• **Problem statement**: Restate the records so that not a single word differs.

• **Data for analysis**:
--------
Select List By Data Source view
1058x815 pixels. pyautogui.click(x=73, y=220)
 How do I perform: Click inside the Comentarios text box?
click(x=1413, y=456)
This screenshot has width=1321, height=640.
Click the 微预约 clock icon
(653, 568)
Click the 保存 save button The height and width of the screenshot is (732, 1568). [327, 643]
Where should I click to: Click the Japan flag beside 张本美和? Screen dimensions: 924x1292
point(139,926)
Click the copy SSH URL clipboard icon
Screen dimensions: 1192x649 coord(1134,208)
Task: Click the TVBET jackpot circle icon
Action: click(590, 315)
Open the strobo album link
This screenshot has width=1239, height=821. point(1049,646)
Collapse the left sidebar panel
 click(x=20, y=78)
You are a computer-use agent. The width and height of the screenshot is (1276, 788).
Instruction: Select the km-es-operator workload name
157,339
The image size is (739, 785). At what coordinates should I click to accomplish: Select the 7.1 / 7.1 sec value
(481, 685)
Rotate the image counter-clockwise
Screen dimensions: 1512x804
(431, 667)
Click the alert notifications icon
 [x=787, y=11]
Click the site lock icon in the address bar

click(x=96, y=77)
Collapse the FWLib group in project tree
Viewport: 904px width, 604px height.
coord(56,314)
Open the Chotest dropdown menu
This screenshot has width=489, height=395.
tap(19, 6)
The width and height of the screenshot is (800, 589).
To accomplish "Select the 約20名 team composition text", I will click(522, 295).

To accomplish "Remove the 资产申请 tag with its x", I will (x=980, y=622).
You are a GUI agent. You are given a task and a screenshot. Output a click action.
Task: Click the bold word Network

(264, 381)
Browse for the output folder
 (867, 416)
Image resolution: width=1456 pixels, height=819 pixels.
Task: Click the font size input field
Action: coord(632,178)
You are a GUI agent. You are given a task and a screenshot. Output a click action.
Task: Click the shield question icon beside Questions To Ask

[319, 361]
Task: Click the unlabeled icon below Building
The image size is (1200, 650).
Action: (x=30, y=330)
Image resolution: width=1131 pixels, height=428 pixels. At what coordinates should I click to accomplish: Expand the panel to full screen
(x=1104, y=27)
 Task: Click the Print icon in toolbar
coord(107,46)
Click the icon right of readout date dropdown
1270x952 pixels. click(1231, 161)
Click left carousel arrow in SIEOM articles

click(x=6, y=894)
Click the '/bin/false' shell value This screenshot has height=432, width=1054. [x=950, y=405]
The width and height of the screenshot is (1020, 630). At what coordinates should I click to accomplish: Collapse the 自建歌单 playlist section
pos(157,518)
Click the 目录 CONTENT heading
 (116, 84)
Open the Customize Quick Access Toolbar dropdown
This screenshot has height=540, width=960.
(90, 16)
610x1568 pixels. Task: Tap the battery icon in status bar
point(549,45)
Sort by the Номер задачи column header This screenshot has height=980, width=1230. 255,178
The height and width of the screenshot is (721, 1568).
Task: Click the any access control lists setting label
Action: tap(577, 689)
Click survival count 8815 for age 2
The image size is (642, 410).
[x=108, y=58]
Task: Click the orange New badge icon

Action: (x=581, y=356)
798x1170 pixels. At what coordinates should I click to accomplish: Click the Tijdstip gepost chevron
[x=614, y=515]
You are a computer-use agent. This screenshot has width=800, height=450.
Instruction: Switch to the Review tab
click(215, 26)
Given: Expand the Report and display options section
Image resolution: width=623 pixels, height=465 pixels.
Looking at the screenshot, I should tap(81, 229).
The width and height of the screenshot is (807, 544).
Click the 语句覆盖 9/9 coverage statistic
--------
• **Answer to this exercise**:
Select List By Data Source view
1058x815 pixels. pyautogui.click(x=73, y=220)
 How do I perform: Click inside the Comentarios text box?
click(x=1413, y=456)
This screenshot has width=1321, height=640.
Click the 微预约 clock icon
(653, 568)
Click the 保存 save button The height and width of the screenshot is (732, 1568). [327, 643]
Where should I click to: Click the Japan flag beside 张本美和? Screen dimensions: 924x1292
point(139,926)
Click the copy SSH URL clipboard icon
Screen dimensions: 1192x649 coord(1134,208)
Task: Click the TVBET jackpot circle icon
Action: click(590, 315)
Open the strobo album link
This screenshot has width=1239, height=821. point(1049,646)
Collapse the left sidebar panel
 click(x=20, y=78)
You are a computer-use agent. The width and height of the screenshot is (1276, 788).
Instruction: Select the km-es-operator workload name
157,339
The image size is (739, 785). At what coordinates should I click to accomplish: Select the 7.1 / 7.1 sec value
(481, 685)
Rotate the image counter-clockwise
Screen dimensions: 1512x804
(431, 667)
Click the alert notifications icon
 [x=787, y=11]
Click the site lock icon in the address bar

click(x=96, y=77)
Collapse the FWLib group in project tree
Viewport: 904px width, 604px height.
coord(56,314)
Open the Chotest dropdown menu
This screenshot has width=489, height=395.
tap(19, 6)
The width and height of the screenshot is (800, 589).
To accomplish "Select the 約20名 team composition text", I will click(522, 295).

To accomplish "Remove the 资产申请 tag with its x", I will (x=980, y=622).
You are a GUI agent. You are given a task and a screenshot. Output a click action.
Task: Click the bold word Network

(264, 381)
Browse for the output folder
 (867, 416)
Image resolution: width=1456 pixels, height=819 pixels.
Task: Click the font size input field
Action: coord(632,178)
You are a GUI agent. You are given a task and a screenshot. Output a click action.
Task: Click the shield question icon beside Questions To Ask

[319, 361]
Task: Click the unlabeled icon below Building
The image size is (1200, 650).
Action: (x=30, y=330)
Image resolution: width=1131 pixels, height=428 pixels. At what coordinates should I click to accomplish: Expand the panel to full screen
(x=1104, y=27)
 Task: Click the Print icon in toolbar
coord(107,46)
Click the icon right of readout date dropdown
1270x952 pixels. click(1231, 161)
Click left carousel arrow in SIEOM articles

click(x=6, y=894)
Click the '/bin/false' shell value This screenshot has height=432, width=1054. [x=950, y=405]
The width and height of the screenshot is (1020, 630). At what coordinates should I click to accomplish: Collapse the 自建歌单 playlist section
pos(157,518)
Click the 目录 CONTENT heading
 (116, 84)
Open the Customize Quick Access Toolbar dropdown
This screenshot has height=540, width=960.
(90, 16)
610x1568 pixels. Task: Tap the battery icon in status bar
point(549,45)
Sort by the Номер задачи column header This screenshot has height=980, width=1230. 255,178
The height and width of the screenshot is (721, 1568).
Task: Click the any access control lists setting label
Action: tap(577, 689)
Click survival count 8815 for age 2
The image size is (642, 410).
[x=108, y=58]
Task: Click the orange New badge icon

Action: (x=581, y=356)
798x1170 pixels. At what coordinates should I click to accomplish: Click the Tijdstip gepost chevron
[x=614, y=515]
You are a computer-use agent. This screenshot has width=800, height=450.
Instruction: Switch to the Review tab
click(215, 26)
Given: Expand the Report and display options section
Image resolution: width=623 pixels, height=465 pixels.
Looking at the screenshot, I should tap(81, 229).
The width and height of the screenshot is (807, 544).
Click the 语句覆盖 9/9 coverage statistic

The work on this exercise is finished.